STUDY QUESTIONS ::
1: List every dataclass defined in the PDF parsing section below.
2: Using the PDF parsing section below, state whether each statement agrees with it. Give yes or no, and quote the words that decide it.
(a) The new parser replaces pdf/extract.py for structured extraction.
(b) The fallback chain tries OCR before pdfminer.
(c) ParsedPaper keeps a hash of the PDF.

3. PDF Parsing Enhancement¶

Requirements¶

Extract actual LaTeX source from PDF (not just Unicode approximations)
Table structure preservation (not just text dump)
Figure/caption detection
Robust fallback chain: text → pdfminer → OCR

Implementation: `pdf/parser.py` (new)¶

Replaces pdf/extract.py for structured extraction.

# pdf/parser.py
from dataclasses import dataclass, field
from pathlib import Path
from typing import List, Optional
import hashlib

from core.exceptions import PDFParseError
from core.retry import retry

@dataclass
class LaTeXBlock:
    source: str           # actual LaTeX source
    is_display: bool      # standalone equation vs inline
    page: int
    bbox: tuple = None

@dataclass
class TableData:
    headers: List[str]
    rows: List[List[str]]
    page: int
    bbox: tuple = None
    caption: str = ""

@dataclass
class FigureData:
    caption: str
    page: int
    bbox: tuple
    alt_text: str = ""

@dataclass
class ParsedPaper:
    paper_id: str
    text: str                    # cleaned plain text
    latex_blocks: List[LaTeXBlock]
    tables: List[TableData]
    figures: List[FigureData]
    page_count: int
    word_count: int
    parse_version: int
    pdf_hash: str
    # metadata
    title: str = ""

SUPPLIED INFORMATION ::
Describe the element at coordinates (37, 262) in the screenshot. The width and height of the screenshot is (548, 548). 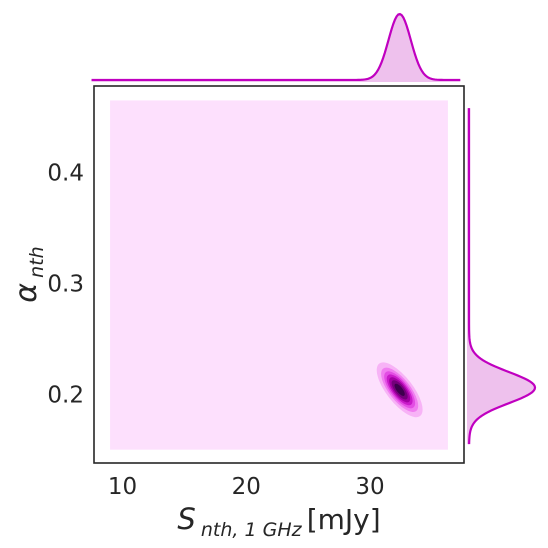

---

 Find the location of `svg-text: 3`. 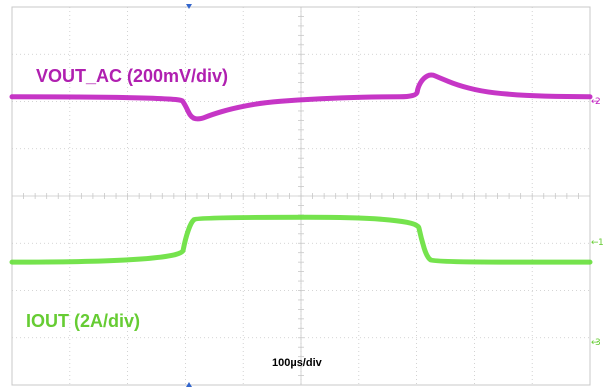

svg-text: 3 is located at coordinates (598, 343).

RESPONSES BY ITEM NUMBER ::
1: LaTeXBlock, TableData, FigureData, ParsedPaper

2:
(a) Yes: "Replaces pdf/extract.py for structured extraction."
(b) No: "Robust fallback chain: text → pdfminer → OCR"
(c) Yes: "pdf_hash: str"